From your study of curvilinear kinematics, you know how to describe a particle's position, velocity, and acceleration along a curved path using normal-tangential (n-t) or polar coordinates. Constrained particle motion is where that kinematic description meets Newton's second law from rigid-body kinetics: the constraint geometry tells you the *form* of the acceleration, and the forces tell you its *magnitude*.

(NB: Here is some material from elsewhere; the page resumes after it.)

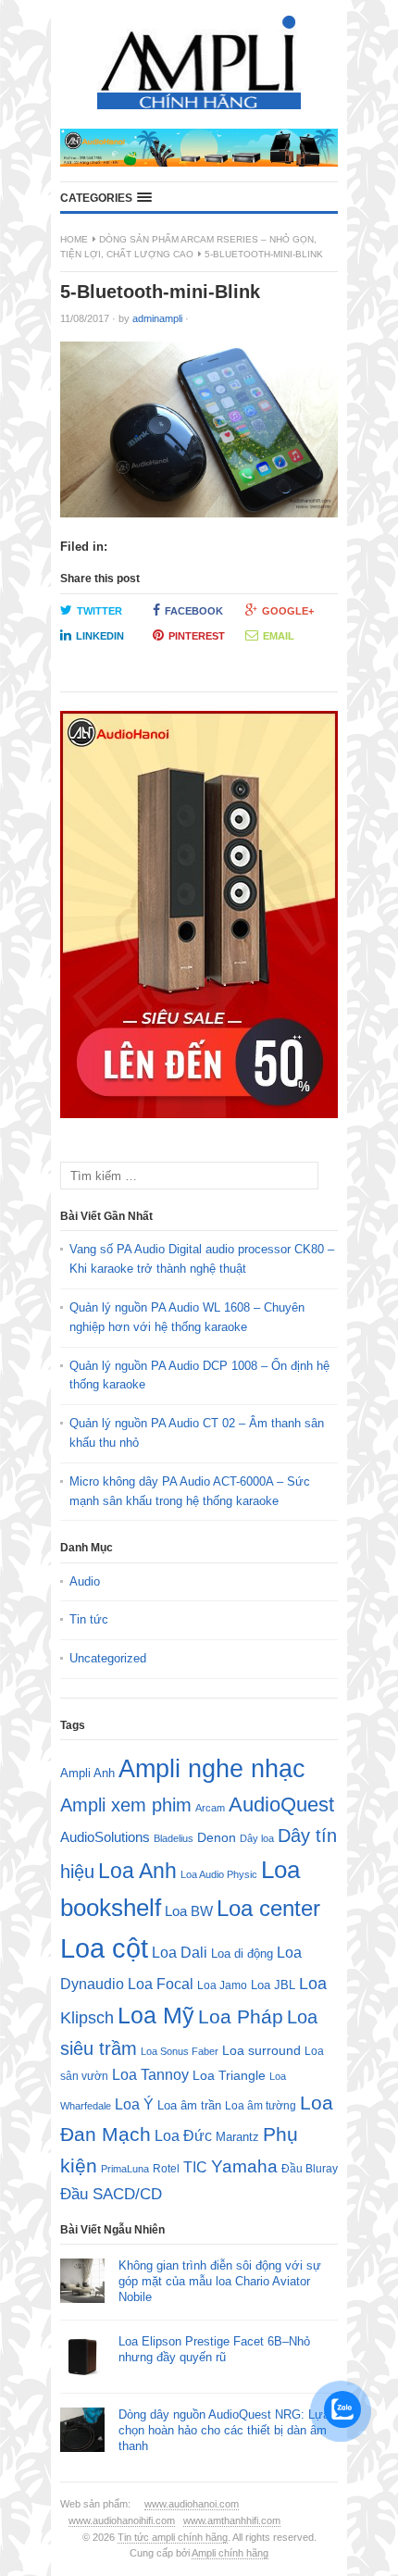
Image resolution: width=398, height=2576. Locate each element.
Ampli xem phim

The key conceptual shift is recognizing that constraint forces are passive — they don't drive the motion, they enforce the geometry. When a bead slides along a wire, the wire's normal force keeps the bead on track without contributing to its speed. When a ball rolls in a bowl, the normal force from the bowl surface always points toward the center of curvature. These forces appear in your free-body diagram and must be solved for, but their direction is determined by the geometry of the constraint, not by the physics of the applied forces. This is why the n-t coordinate system is so powerful: in the normal direction, the constraint force appears as the primary unknown, while in the tangential direction, it vanishes completely, leaving only the applied tangential force to produce tangential acceleration.
Consider a particle moving along a circular track. In the normal direction, Newton's second law gives N − mg·cosθ = m·v²/r, where N is the normal force, v is the speed, and r is the radius. In the tangential direction, mg·sinθ = m·(dv/dt). Notice that N doesn't appear in the tangential equation at all — the constraint force does no work because it's perpendicular to motion. This separation of directions is the computational payoff of choosing coordinates aligned with the constraint geometry rather than using x-y components, where the constraint force would appear in both equations.

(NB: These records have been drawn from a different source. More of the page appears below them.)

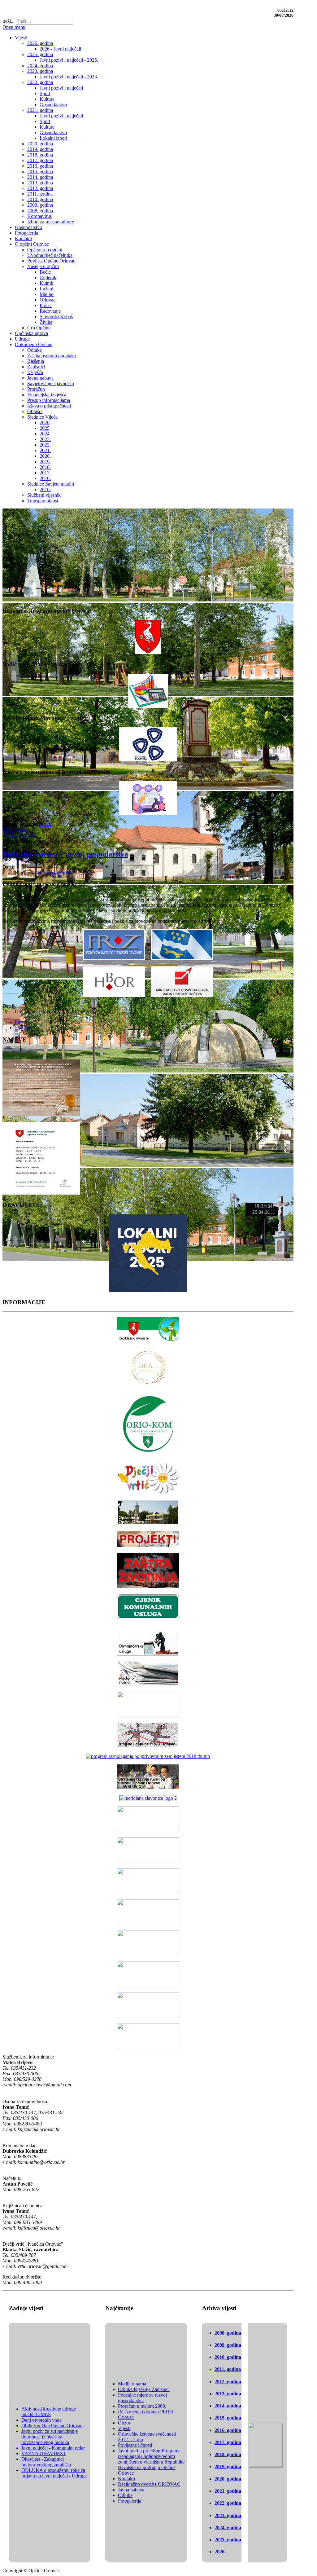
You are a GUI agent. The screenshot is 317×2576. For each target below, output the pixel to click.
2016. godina (228, 2430)
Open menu (13, 27)
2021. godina (228, 2491)
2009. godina (228, 2345)
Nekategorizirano (19, 835)
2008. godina (228, 2333)
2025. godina (228, 2539)
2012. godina (228, 2381)
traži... (8, 21)
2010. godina (228, 2357)
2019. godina (228, 2466)
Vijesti (44, 824)
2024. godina (228, 2527)
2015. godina (228, 2417)
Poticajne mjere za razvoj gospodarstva (65, 854)
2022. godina (228, 2503)
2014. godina (228, 2405)
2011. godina (228, 2369)
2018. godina (15, 829)
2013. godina (228, 2393)
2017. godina (228, 2442)
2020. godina (228, 2478)
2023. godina (228, 2515)
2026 (219, 2551)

A critical insight you need to carry forward: a constraint force can become zero or even negative (tension goes to zero, or a surface can only push, not pull). When the normal force N = 0, the particle leaves the surface — this is the leaving condition, and finding it requires setting N = 0 in the normal equation and solving for the speed or angle at that instant. This condition determines, for example, when a ball leaves a curved ramp or when a roller coaster car would need seatbelts. Always check the sign of your constraint force: if it implies the surface must pull the particle (and it can't), the particle has already lost contact.

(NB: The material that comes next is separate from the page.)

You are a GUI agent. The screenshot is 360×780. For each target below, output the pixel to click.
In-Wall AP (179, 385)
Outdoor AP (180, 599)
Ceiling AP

As you move into more complex problems — systems of particles, rolling bodies, or energy methods — the concept of constraints reappears in each context. Constraints reduce the degrees of freedom in a system, but they also introduce unknown forces. Work-energy methods (your next topic) cleverly bypass solving for constraint forces entirely by exploiting the fact that they do no work, giving you velocities directly from energy accounting without ever finding N.